- _Exercise_
Rewrite the stretch of data from the line containing "981x998 pixels. At" through the line containing "point(681,296)", replacing "green" with "red" and keeping everything else unchanged.

Data on where targets appear
^^^^^^^^^^^^^^^^
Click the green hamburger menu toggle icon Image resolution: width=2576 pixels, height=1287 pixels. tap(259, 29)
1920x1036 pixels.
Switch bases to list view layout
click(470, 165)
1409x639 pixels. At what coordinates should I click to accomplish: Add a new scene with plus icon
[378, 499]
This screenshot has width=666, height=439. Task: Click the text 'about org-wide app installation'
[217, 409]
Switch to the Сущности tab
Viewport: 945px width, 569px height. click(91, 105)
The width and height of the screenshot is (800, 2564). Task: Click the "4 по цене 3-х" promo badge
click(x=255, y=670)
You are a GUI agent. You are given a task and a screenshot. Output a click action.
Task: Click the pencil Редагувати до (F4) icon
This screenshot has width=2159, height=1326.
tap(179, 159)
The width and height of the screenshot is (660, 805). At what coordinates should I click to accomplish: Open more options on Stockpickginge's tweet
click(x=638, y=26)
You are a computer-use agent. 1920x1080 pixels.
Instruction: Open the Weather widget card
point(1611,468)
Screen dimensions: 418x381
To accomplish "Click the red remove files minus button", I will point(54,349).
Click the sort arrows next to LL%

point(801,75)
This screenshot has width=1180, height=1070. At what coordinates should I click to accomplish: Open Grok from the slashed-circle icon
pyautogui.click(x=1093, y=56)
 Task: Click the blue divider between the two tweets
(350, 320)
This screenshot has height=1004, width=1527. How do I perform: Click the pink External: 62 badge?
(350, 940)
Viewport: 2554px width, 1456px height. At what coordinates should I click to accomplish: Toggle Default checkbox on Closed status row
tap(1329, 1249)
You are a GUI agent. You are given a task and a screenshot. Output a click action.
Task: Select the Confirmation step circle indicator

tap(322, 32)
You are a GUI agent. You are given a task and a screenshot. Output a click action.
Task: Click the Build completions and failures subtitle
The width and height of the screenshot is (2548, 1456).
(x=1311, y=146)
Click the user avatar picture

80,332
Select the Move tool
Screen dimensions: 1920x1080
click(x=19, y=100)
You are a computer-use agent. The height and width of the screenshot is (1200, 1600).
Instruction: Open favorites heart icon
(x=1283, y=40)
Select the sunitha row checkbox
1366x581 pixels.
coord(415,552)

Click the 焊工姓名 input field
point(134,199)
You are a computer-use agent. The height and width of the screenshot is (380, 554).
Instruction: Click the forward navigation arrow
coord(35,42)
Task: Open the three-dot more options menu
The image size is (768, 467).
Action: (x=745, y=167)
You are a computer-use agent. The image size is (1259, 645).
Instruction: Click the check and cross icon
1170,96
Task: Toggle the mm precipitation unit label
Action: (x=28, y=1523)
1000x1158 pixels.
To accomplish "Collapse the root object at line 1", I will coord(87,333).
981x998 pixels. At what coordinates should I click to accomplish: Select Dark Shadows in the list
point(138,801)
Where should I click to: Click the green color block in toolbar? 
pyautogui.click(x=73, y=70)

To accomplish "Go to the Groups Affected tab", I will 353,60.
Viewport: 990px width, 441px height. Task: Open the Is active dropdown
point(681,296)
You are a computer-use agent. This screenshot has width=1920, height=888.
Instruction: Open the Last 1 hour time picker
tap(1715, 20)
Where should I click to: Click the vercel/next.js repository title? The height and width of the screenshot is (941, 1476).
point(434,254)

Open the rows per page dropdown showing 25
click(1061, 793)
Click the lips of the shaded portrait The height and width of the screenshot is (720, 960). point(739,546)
^^^^^^^^^^^^^^^^
- _The result_
981x998 pixels. At what coordinates should I click to accomplish: Select Dark Shadows in the list
point(138,801)
Where should I click to: Click the red color block in toolbar? 
pyautogui.click(x=73, y=70)

To accomplish "Go to the Groups Affected tab", I will 353,60.
Viewport: 990px width, 441px height. Task: Open the Is active dropdown
point(681,296)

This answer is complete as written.